Working with processes¶
In openEO, a process is an operation that performs a specific task on a set of parameters and returns a result. For example: one wishes to apply a statistical operation such as mean or median on selected EO data. A process is similar to a function or method in common programming languages and likewise, multiple processes can be combined or chained together into new, more complex operations.
A pre-defined process is a process provided by a given backend.
These are often the processes defined centrally by openEO,
including but not limited to common
mathematical (sum
, divide
, sqrt
, …),
logical (and
, if
, …), statistical (mean
, max
, …),
image processing (mask
, apply_kernel
, …)
operations.
Backends are expected to support most of these.

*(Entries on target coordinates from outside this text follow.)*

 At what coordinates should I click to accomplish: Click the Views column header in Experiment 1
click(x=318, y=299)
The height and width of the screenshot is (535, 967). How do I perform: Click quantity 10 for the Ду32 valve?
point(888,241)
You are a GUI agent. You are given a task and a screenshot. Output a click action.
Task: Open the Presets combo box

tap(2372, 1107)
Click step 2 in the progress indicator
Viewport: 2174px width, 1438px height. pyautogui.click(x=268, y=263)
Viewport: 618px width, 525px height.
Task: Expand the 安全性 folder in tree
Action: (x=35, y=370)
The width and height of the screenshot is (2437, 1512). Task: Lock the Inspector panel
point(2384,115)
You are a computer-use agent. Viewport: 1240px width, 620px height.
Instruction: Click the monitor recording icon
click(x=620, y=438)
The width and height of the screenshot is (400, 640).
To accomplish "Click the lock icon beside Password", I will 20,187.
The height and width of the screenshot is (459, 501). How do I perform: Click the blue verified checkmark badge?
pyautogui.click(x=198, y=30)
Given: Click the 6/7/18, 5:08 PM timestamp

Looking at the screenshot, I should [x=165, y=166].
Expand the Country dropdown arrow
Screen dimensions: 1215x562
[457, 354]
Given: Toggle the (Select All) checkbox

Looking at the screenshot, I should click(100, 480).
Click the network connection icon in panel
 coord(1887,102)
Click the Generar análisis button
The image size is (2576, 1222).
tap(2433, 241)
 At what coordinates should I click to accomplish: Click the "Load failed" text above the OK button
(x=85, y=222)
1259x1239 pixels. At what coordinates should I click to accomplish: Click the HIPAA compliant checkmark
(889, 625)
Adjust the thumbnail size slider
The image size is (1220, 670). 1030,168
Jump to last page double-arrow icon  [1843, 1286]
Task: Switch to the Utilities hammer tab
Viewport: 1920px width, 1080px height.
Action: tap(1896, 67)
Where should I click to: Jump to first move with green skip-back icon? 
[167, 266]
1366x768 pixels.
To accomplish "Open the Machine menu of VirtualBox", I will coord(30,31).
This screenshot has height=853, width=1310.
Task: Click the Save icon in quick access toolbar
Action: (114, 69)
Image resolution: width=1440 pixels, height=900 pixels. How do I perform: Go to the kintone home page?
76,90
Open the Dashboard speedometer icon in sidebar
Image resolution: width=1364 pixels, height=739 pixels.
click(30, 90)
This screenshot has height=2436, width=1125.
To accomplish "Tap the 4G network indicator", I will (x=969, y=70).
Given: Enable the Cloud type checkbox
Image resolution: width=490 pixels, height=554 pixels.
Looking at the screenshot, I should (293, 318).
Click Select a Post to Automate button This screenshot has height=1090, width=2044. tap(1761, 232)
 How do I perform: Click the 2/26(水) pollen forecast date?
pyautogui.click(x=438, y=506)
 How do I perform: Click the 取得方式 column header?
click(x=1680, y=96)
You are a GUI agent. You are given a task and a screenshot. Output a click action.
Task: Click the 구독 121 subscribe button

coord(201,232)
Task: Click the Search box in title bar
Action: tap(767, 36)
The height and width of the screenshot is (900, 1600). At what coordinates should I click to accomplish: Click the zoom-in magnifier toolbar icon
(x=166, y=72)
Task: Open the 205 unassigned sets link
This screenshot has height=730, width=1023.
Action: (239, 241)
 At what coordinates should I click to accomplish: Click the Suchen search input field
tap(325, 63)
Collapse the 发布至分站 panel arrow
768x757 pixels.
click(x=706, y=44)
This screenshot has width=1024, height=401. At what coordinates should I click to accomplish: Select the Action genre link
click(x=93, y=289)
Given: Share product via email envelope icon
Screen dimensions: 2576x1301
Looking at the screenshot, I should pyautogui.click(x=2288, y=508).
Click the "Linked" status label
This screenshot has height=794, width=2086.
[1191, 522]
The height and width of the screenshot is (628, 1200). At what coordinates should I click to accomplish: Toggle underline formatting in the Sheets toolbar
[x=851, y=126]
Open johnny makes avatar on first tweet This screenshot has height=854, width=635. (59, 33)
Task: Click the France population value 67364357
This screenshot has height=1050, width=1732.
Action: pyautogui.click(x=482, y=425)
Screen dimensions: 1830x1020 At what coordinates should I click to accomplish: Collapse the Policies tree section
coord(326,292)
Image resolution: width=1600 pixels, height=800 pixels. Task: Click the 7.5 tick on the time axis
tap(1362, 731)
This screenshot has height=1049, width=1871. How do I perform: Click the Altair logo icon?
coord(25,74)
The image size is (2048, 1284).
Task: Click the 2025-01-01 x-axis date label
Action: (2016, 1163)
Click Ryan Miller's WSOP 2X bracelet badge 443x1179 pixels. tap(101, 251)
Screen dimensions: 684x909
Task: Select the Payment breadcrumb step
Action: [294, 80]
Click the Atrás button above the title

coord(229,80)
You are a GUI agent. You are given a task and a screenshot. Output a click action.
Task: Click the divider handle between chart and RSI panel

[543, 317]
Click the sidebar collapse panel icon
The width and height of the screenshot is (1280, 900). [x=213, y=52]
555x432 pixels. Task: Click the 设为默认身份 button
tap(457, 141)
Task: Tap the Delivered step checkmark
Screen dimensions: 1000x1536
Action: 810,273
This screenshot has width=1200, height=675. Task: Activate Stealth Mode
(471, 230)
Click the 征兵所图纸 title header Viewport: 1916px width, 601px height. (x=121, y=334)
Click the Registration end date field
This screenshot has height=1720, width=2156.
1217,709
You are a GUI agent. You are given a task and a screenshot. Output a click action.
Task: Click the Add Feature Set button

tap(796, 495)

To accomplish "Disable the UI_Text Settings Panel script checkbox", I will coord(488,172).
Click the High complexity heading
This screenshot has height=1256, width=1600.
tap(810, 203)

Backends are also free to pre-define additional processes that are
not (yet) centrally defined by openEO.
As noted above, processes can be combined into a larger, reusable unit and stored on the backend as a user-defined process. Note: don’t confuse user-defined processes with user-defined functions (UDF’s) in openEO, which is a mechanism to inject actual source code (for example Python code) into a process for fine-grained processing.
How processes are combined into a larger unit is internally represented by a so-called process graph. It describes how the inputs and outputs of process graphs should be linked together. A user of the Python client should normally not worry about the details of a process graph structure, as most of these aspects are hidden behind regular Python functions, classes and methods.
Using common pre-defined processes¶
The listing of pre-defined processes provided by a backend
can be inspected with list_processes()
.
For example, to get a list of the process names (process ids):
>>> process_ids = [process["id"] for process in connection.list_processes()]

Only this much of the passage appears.